Almost 30 years from formation and now 3 years re-formed, JAMES are back on tour. Delighting their 'loony following' with early e.p tracks, sating the classics thirsty 'Sit Downers' and promoting their new mini-album release 'The Night Before'.

Day 4 of the 'Mirrorball tour' and straight from sound check Music-News.com spoke with Jim Glennie , the bands longest serving member and bassist, finding out about how the tours going , forthcoming plans, the Greek resurrection and about losing an important route into the business for new music.

MN: How was sound check Jim?

Jim: We’ve just finished in Preston. There’s a bunch of seats as well as standing so quite a mixed crowd tonight in that respect. We’ve played here before, it’s a nice place, should be good I’m looking forward to it.

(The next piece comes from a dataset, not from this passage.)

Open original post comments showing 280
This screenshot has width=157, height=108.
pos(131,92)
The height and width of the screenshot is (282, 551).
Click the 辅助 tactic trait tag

MN: So, three of four nights into the tour now Jim. How’s it going so far?

Jim – Yeah, Edinburgh, Newcastle and Sheffield so far. It’s going well, there’s a mixture of songs in there. We’re doing the new record, most of which we haven’t played apart from one song Porcupine, so that’s totally scary. It’s (the new stuff) working really well. You reach the point of the set, people don’t know the songs , the records not out yet, you’re asking something from people, we’ve streamed the songs but even so you reach the point where you’re asking people to stop going bananas and listen. So that demands something from us and the audience. It’s always challenging putting in songs that people don’t really know yet , but we like the fact we have to make them 100% because they’re fighting against songs that people have known and loved for years. We like that challenge, it keeps you on your toes.

MN: You’ve put some of the old stuff in there as well, from the early ep’s?

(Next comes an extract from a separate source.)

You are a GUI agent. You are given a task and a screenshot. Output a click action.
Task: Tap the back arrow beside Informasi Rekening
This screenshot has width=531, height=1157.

Jim: Really old stuff, we have indeed yeah. So we’re not just going out playing the same songs. We had a silly list of songs to run through when we were in rehearsals, trying things we’ve not done for thousands of years. A bunch of them kind of fell into place really, simple and easy. We thought this isn’t gonna be as difficult as we thought, let’s have some fun. Let’s stick 'em in there. It’s always a surprise getting great reactions from fans who’ve not heard something for ten or fifteen years.

MN: How is it having the seven of you back on tour together from the Laid period?

Jim: Exactly yeah the Laid seven as it’s come to be known. Good yeah, it is, everyone’s getting on well, there’s a lot of variety in what we can do musically, Andy playing Trumpet, Saul on Violin, there’s a lot of different tones and colours we can get into songs which we’re having lots of fun with that. Changing songs around a little bit that people didn’t perhaps play on originally. There’s a lot of flexibility with this line up.

MN: I’ve read there have been some interesting openings to the gigs, which have reduced fans to tears apparently, Tim and Larry being dropped from a balcony for one. Have you worked one out for tonight?

Jim: I hope in a good way. We’ve done something every show basically. Not always with the same song, where and how you do it depends on the shape of the venue so we might not be able to it every night, we need to get Tim and Larry onto to the stage sharpish you know, we can’t isolate in them a middle of bloody nowhere for ten or fifteen minutes. They’re working tonight’s out now to be honest so I won’t spoil the surprise for you because I don’t know.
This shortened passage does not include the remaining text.